Шрифт:
Интервал:
Закладка:
Изоляция от внешнего мира, в которой жила царская чета, отчасти вследствие того, что она избрала своим постоянным местопребыванием не самую столицу, а пригород, способствовала развитию неблагоприятных слухов.
До Александра III русские государи состояли в личных тесных отношениях со своими ближайшими сотрудниками, и тем более с лицами своей свиты, а вообще почти со всем офицерским составом гвардии. Они знали их всех в лицо и благодаря наследственной способности членов Дома Романовых запоминать всех, хотя бы однажды им представленных, безошибочно называли каждого по его фамилии.
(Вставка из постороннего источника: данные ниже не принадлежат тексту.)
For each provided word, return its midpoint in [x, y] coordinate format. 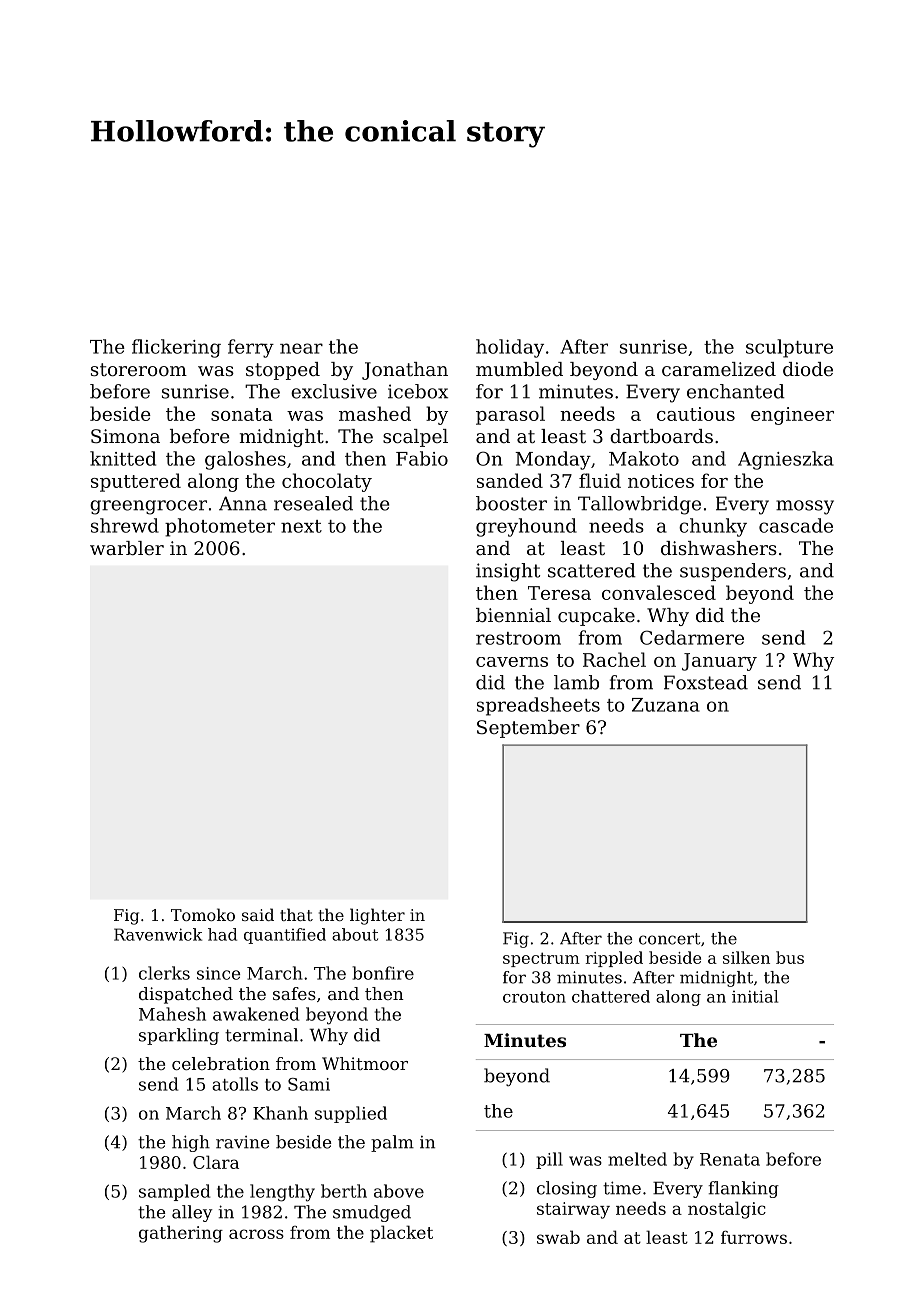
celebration [221, 1063]
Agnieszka [786, 460]
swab [558, 1237]
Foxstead [706, 682]
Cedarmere [692, 637]
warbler [127, 548]
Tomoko [203, 914]
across [256, 1234]
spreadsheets [538, 706]
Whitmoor [365, 1063]
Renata [730, 1159]
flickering [176, 348]
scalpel [415, 438]
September [528, 729]
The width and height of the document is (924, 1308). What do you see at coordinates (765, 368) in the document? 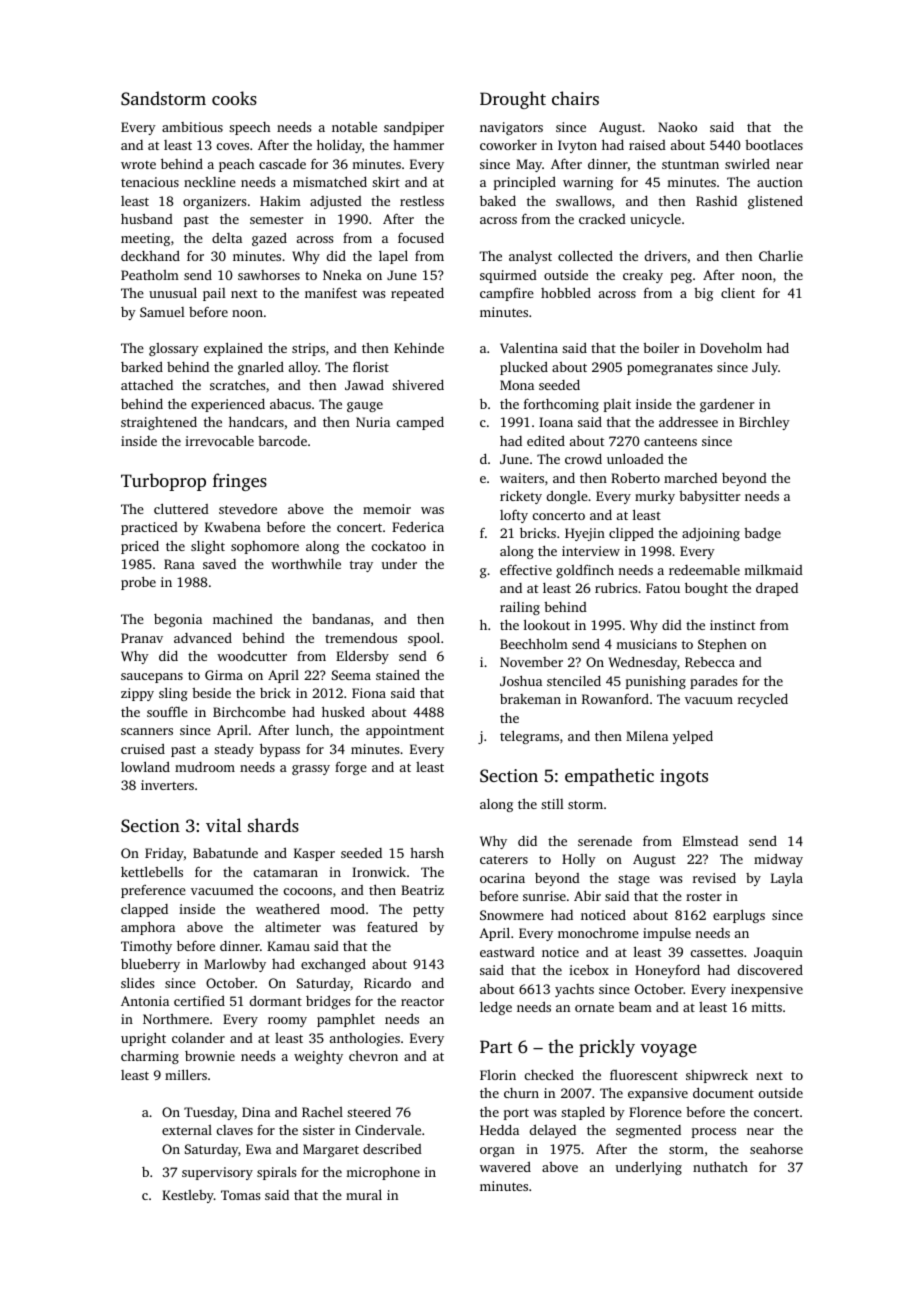
I see `July` at bounding box center [765, 368].
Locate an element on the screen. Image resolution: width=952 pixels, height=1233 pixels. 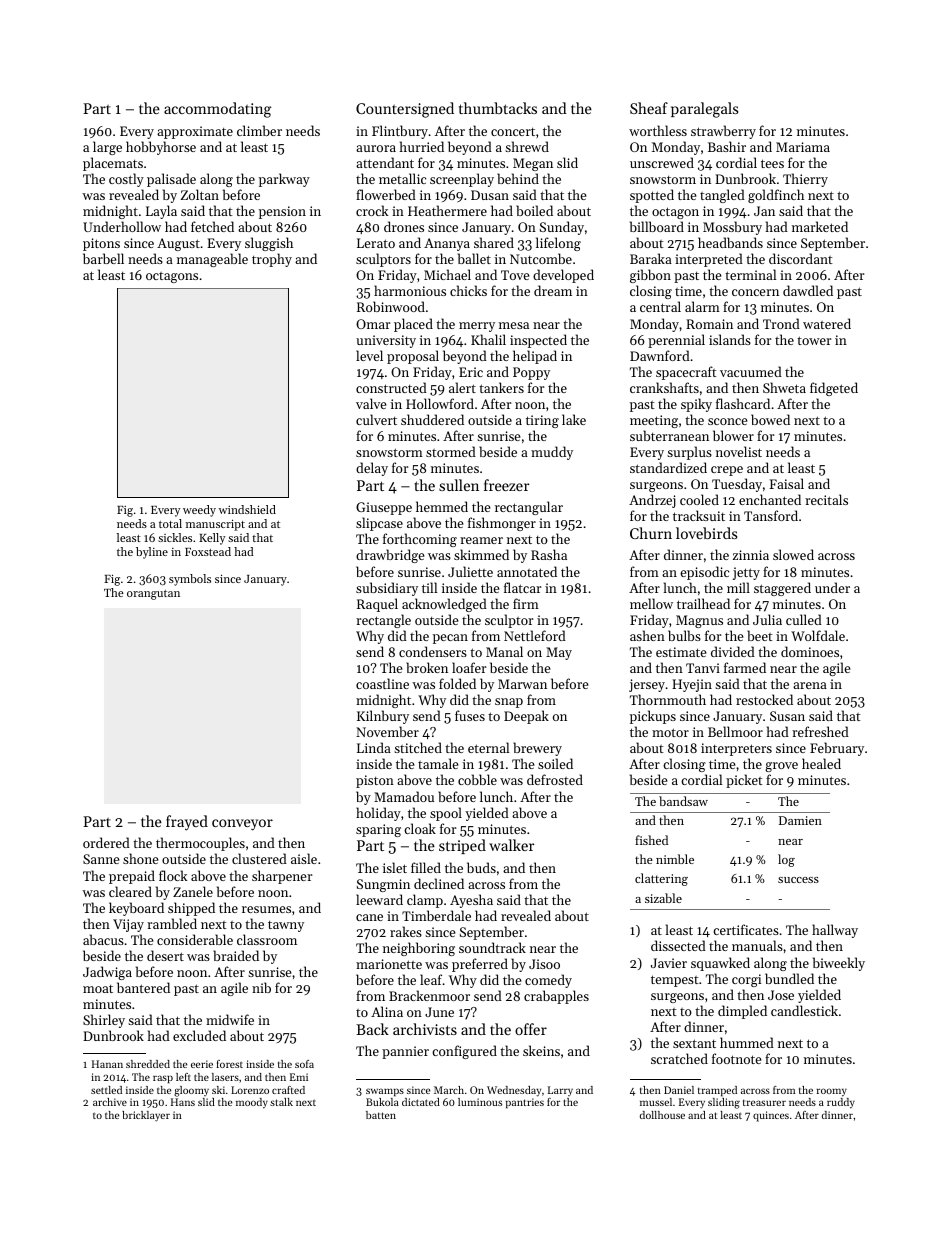
Ananya is located at coordinates (447, 244).
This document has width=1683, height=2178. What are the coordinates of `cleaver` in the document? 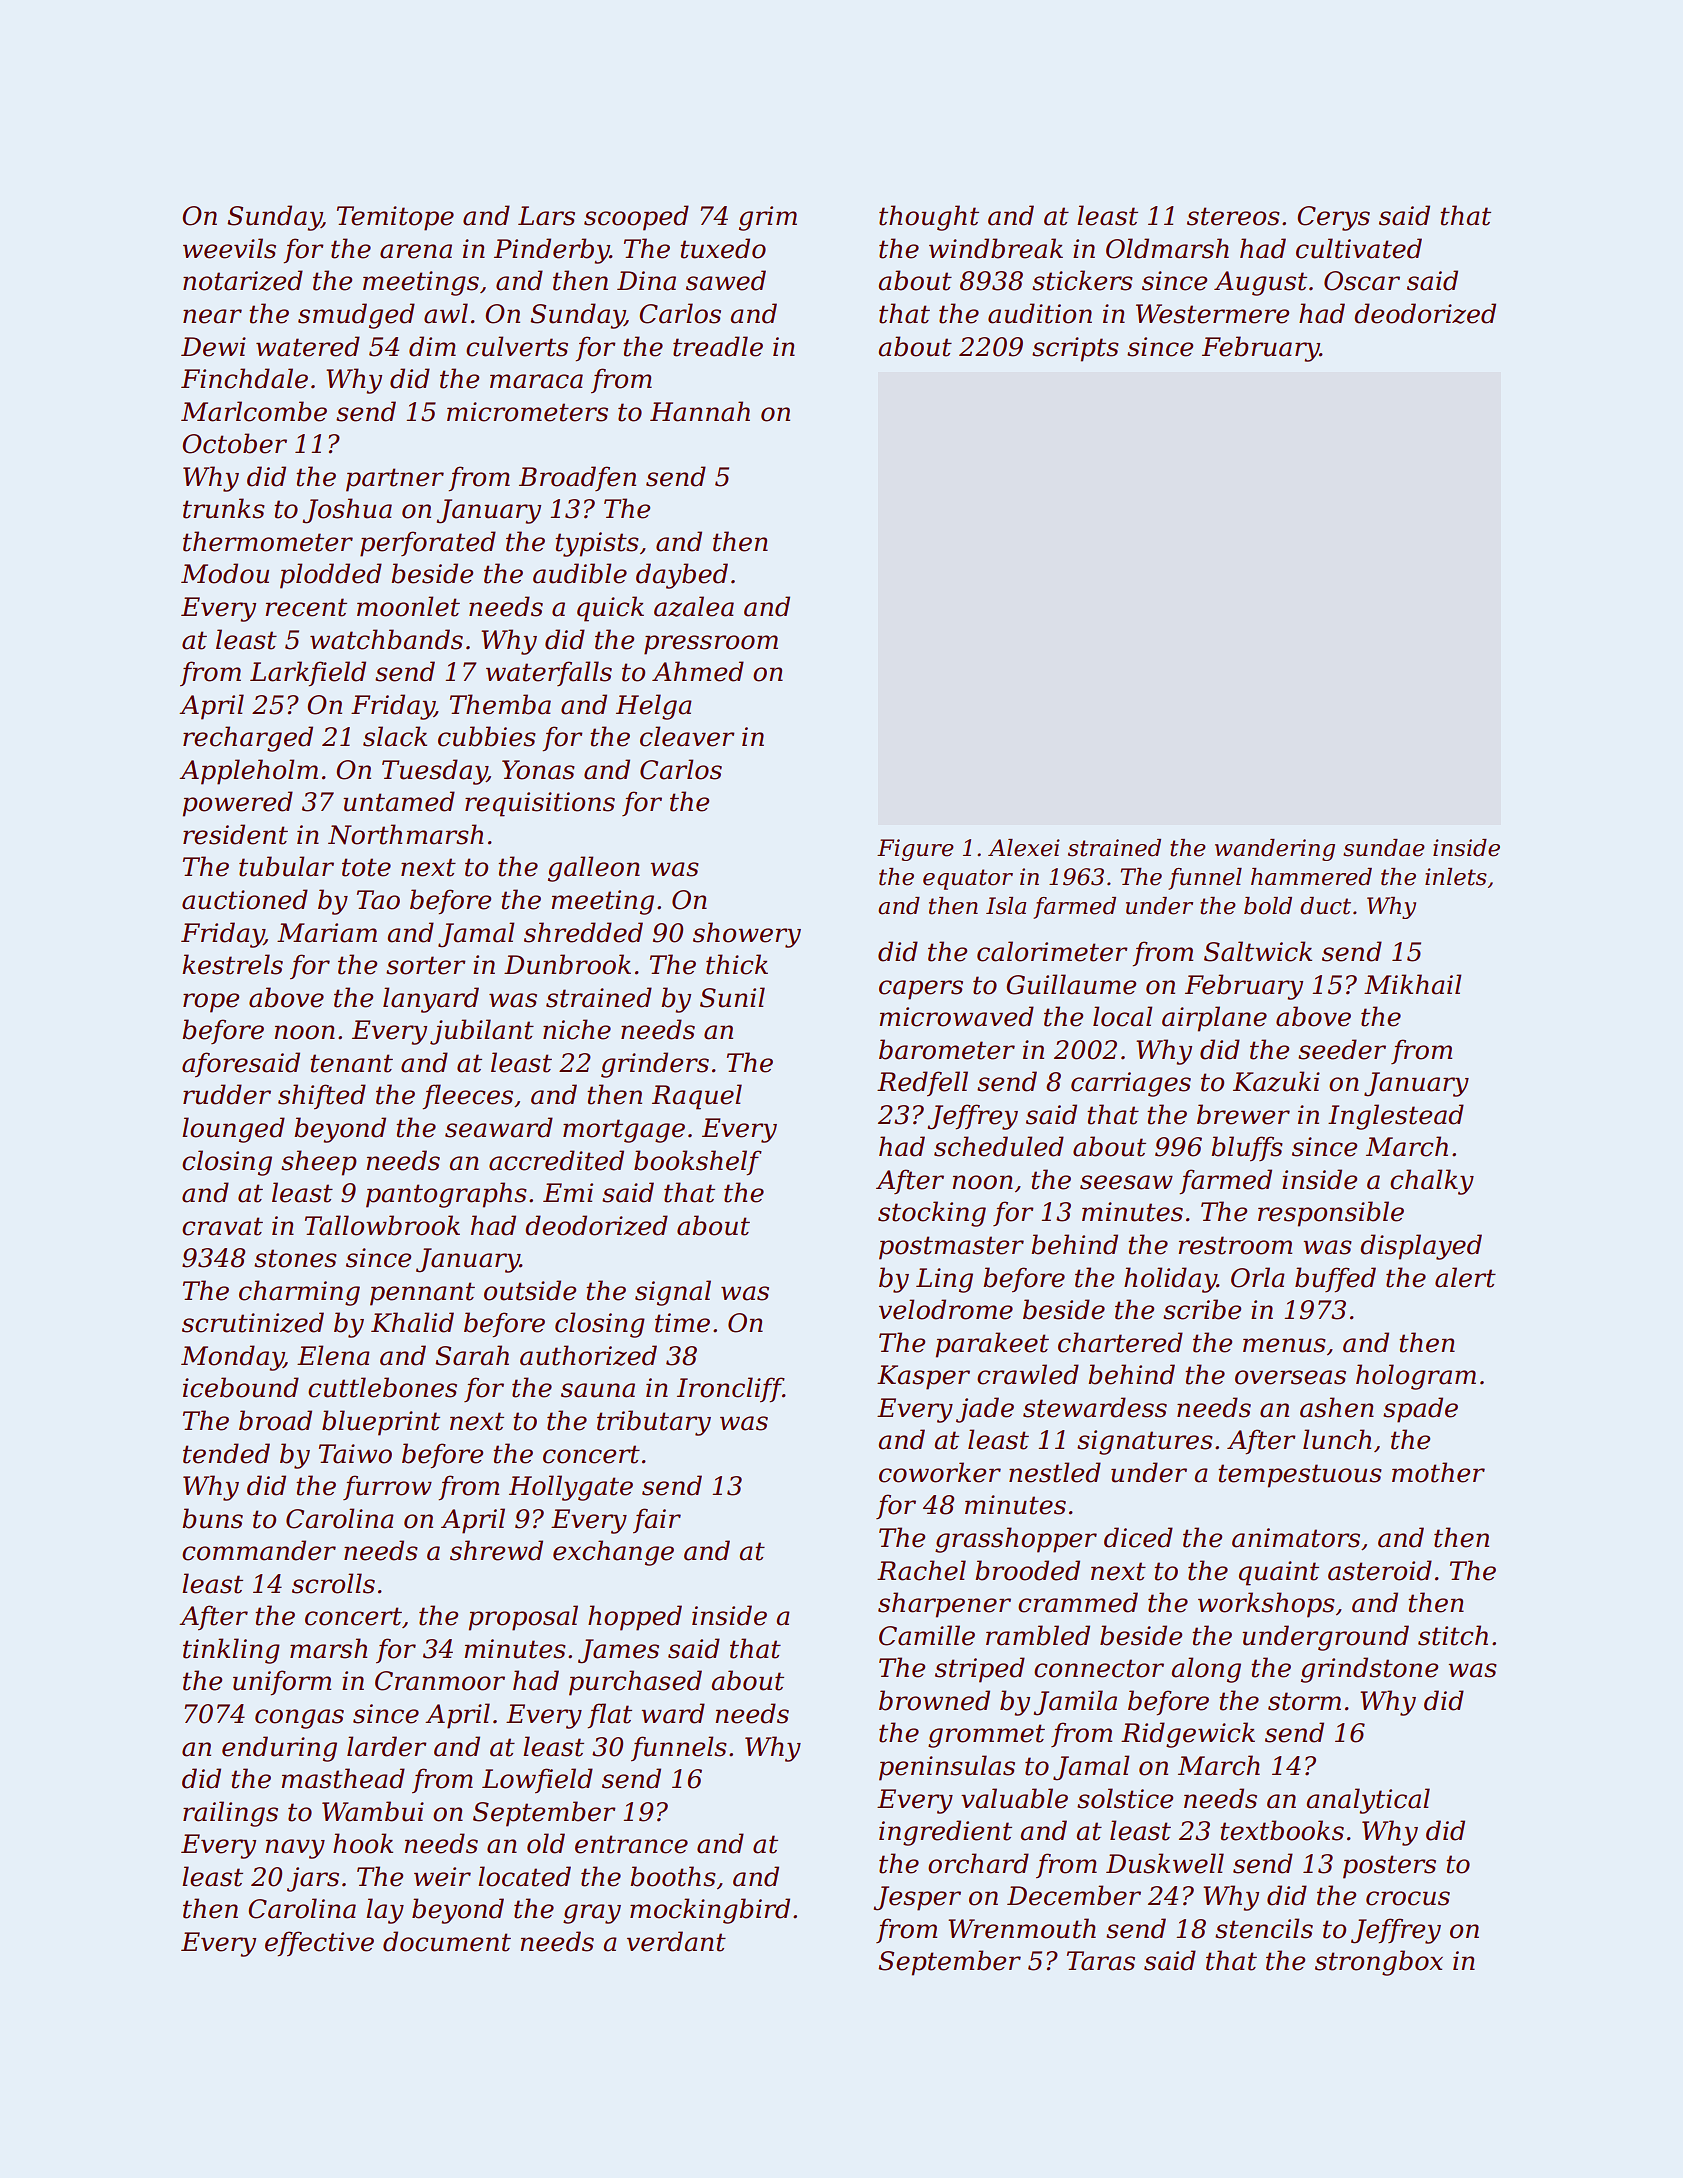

Прежде довольно значительный круг лиц нередко приглашался к царскому столу, причем после обеда государи принимали близкое участие в происходившей общей непринужденной беседе. С момента воцарения Александра III положение это резко изменилось.
Убедившись, в особенности за последние годы царствования Александра II{252}, в пагубности того влияния, которое оказывала на Государя непрестанная борьба около престола разнообразных и противоречивых течений, приводившая к неустойчивости и отсутствию последовательности в государственной политике, Александр III, едва ли не сознательно, удалился из столицы, рассчитывая в тишине Гатчины освободиться от той тучи сплетен, пересудов и противоречивых мнений, которые в конечном результате не могли не оказать влияния на его отношение как к отдельным, поставленным им у власти, лицам, так и к проводимой им политике.
Окруженный несколькими близкими друзьями, как-то: Воронцовым{253}, Черевниным{254}, Рихтером{255} и кн. В. Оболенским, которым он отнюдь не дозволял вмешиваться в государственные вопросы и даже говорить о них, Александр III действительно оградил себя от интриг, могущих его свернуть с твердо начертанного им пути. Но это породило другое зло – отчужденность от общества, отчужденность от жизни и незнакомство с новыми, выдвигавшимися ею запросами и настроениями.
Существование в заколдованном кругу, куда лишь с трудом и смутно проникают те течения мысли, которые в данное время захватывают и направляют народную волю, для монарха столь же опасно, как постоянное выслушивание городских сплетен и выдерживание перекрестного огня неизменно плетущихся вокруг него интриг.
Но таково положение всех царствующих: либо полная отчужденность, либо невольное впитывание в себя множества разнообразных нашептываний и подсказываний, разобраться в коих тем более трудно, что в правдивости и в личном бескорыстии различных сообщений и указами монарх никогда не может быть уверен.
Приведу по этому поводу мнение великой княгини Елизаветы Федоровны об окружении Николая II и его супруги. На слова одного видного судебного деятеля, выразившего сожаление, что Государь не видит никого, кроме его ближайшего окружения, и что если ему неудобно общаться с парламентариями, то он мог бы все же видеть людей из мира литературного, художественного и научного, великая княгиня с живостью ответила: «А почему же не парламентариев? Ведь при нынешней обстановке достаточно прожить один год при дворе, чтобы утратить всякую веру в людей».
В первые годы своего замужества императрица Александра Федоровна сознавала весь вред этого одиночества. Так, в одном опубликованном письме к своей немецкой приятельнице, графине Рантцау, она, говоря о том, что ее муж молод и неопытен, добавляет с явным неудовольствием: «Его окружают тесной толпой родичи – великие князья и великие княгини».
Впрочем, существовавший с давних пор при дворе обычай собирать по воскресеньям за царским столом на так называемых фамильных обедах всех членов царствующей династии был нарушен. Но это лишь уменьшило, если не упразднило совершенно, возможность для царя и царицы услышать свободный, независимый голос людей. Дело в том, что если общих семейных собраний не было, то отдельные члены Императорской фамилии зато весьма часто принимались царской четой, в особенности же великий князь Сергей Александрович{256}, женатый на сестре Государыни, и великий князь Александр Михайлович{257}, женатый на сестре Государя, – оба весьма честолюбивые.